##### RECORDS FOR THE TASK

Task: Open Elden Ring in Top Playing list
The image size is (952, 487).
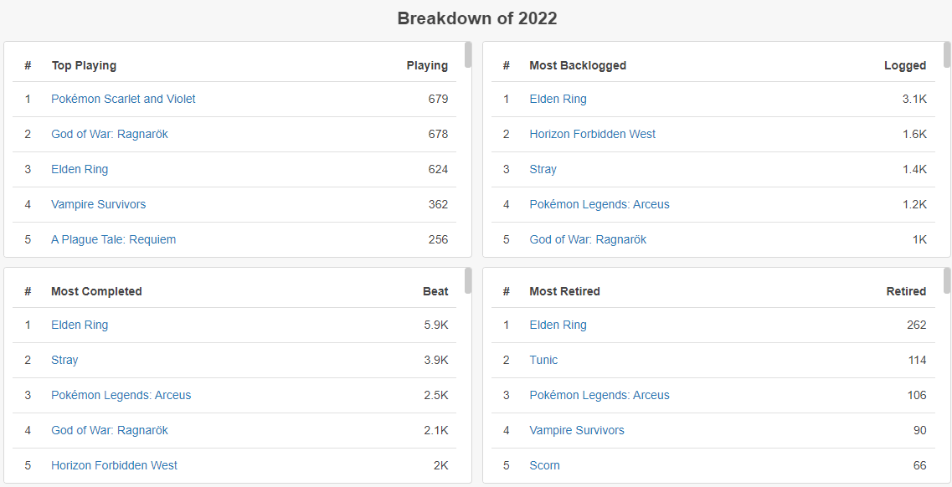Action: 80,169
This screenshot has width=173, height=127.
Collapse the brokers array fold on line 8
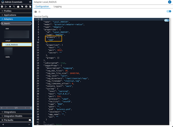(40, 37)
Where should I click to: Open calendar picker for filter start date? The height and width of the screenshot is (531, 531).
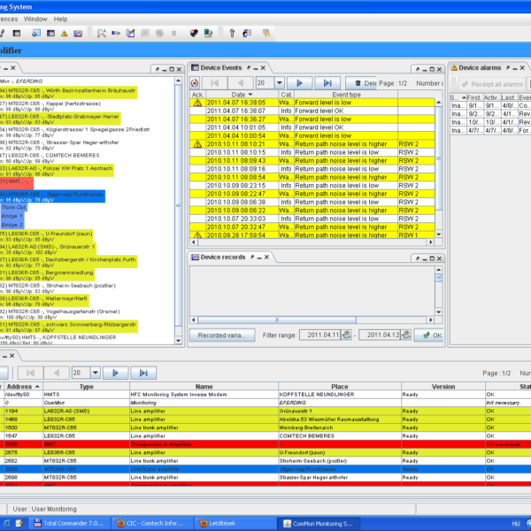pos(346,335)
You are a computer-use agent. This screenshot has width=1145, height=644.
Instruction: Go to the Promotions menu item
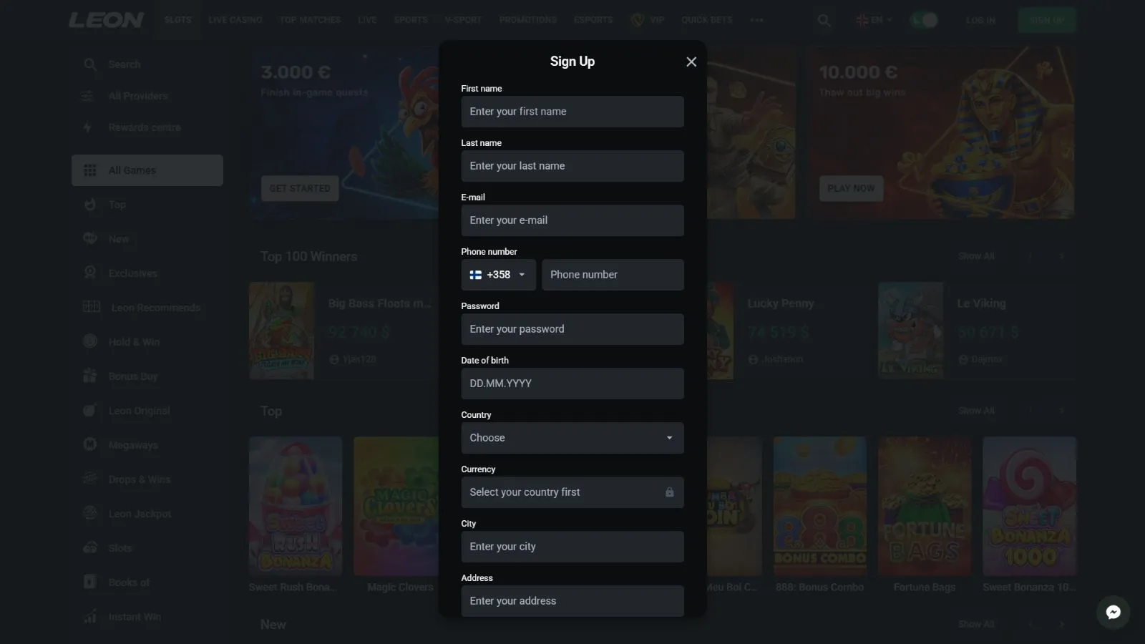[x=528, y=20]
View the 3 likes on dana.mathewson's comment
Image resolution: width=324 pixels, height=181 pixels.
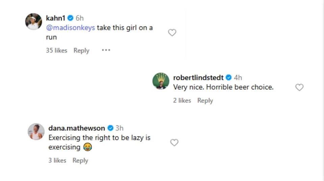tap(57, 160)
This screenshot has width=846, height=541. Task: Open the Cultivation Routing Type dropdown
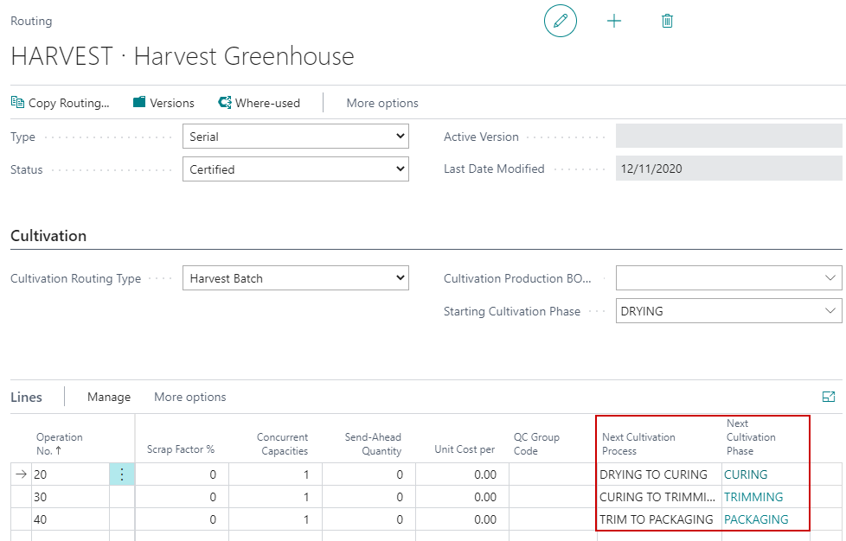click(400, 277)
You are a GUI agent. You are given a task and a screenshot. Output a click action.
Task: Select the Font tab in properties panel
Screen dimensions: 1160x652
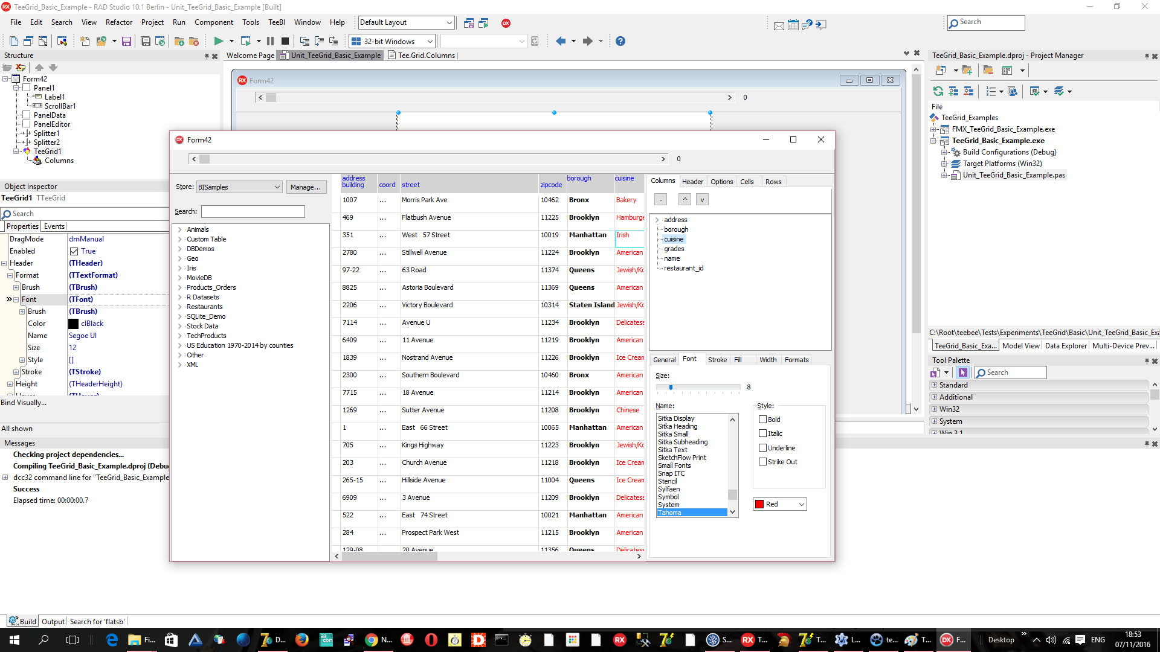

##########
##### RECORDS FOR THE TASK

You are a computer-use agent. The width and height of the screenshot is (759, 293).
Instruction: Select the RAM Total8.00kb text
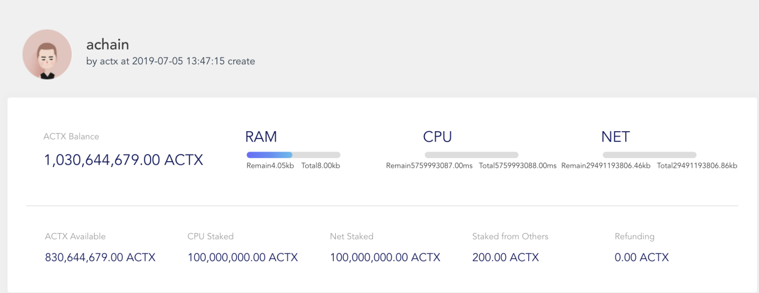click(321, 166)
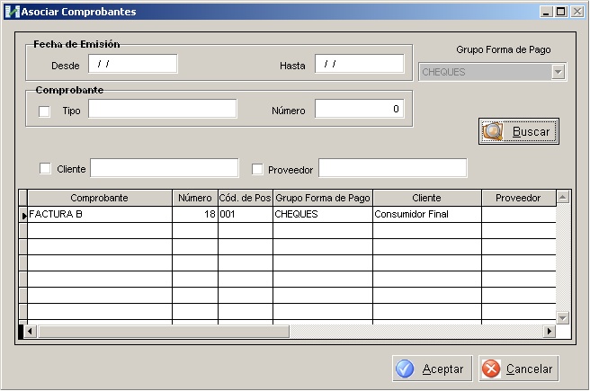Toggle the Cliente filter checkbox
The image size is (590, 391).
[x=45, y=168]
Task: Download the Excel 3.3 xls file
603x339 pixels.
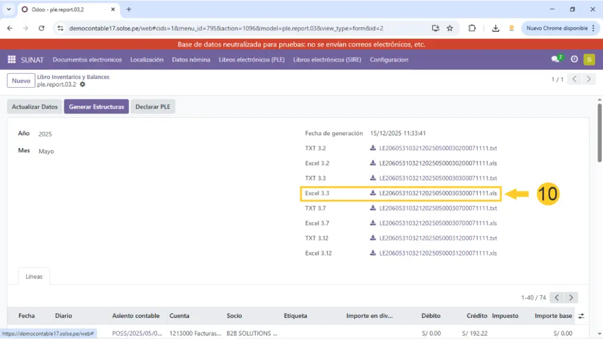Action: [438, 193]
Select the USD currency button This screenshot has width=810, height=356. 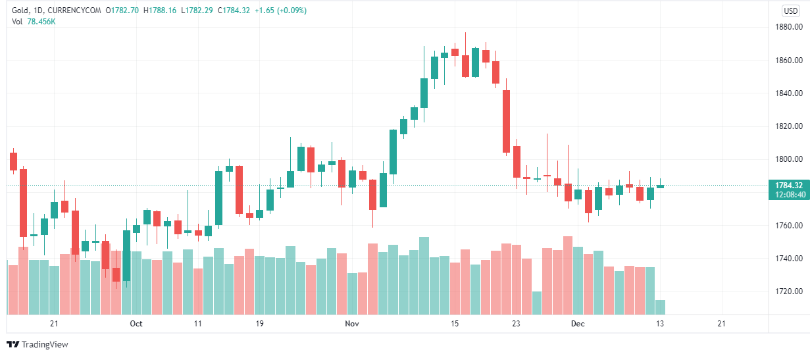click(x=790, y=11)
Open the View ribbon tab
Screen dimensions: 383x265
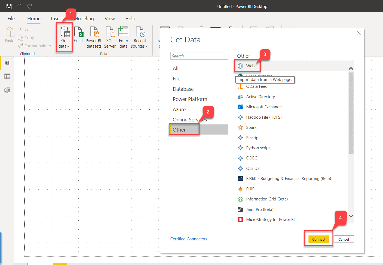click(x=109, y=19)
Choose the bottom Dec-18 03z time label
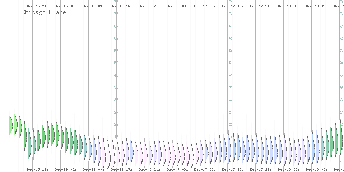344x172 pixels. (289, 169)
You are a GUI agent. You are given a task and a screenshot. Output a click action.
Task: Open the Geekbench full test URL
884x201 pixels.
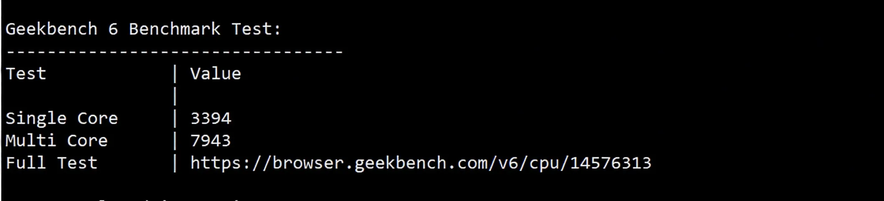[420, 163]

##########
##### RECORDS FOR THE TASK

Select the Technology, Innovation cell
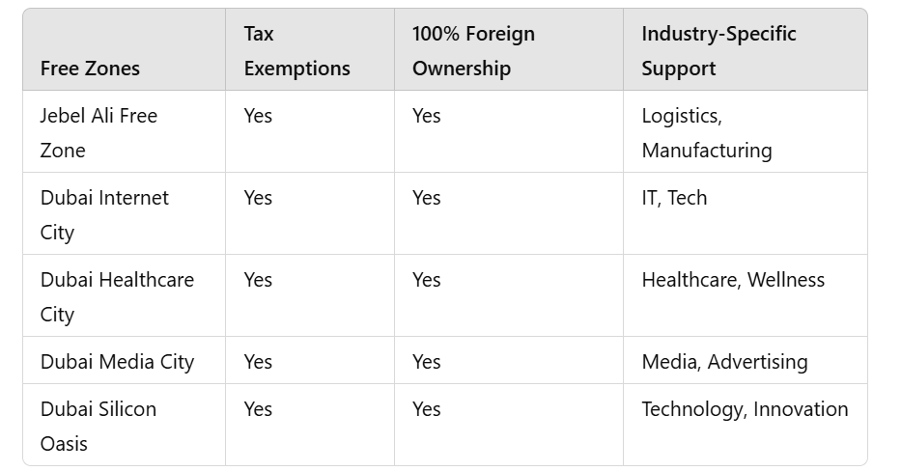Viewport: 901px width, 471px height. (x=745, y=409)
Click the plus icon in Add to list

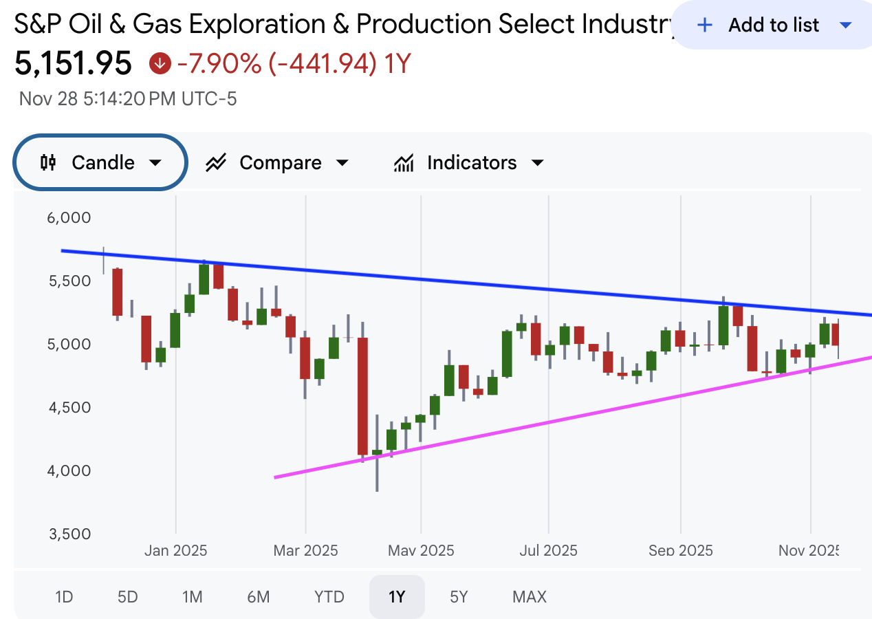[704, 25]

##########

From the entries above, collect every line with the string "agent" in it.

SOLUTION TO THE PROBLEM:
You are a computer-use agent. This screenshot has width=1145, height=644.
You are a GUI agent. You are given a task and a screenshot. Output a click action.
You are a computer-use agent. The width and height of the screenshot is (759, 293).
You are a GUI agent. You are given a task and a screenshot. Output a click action.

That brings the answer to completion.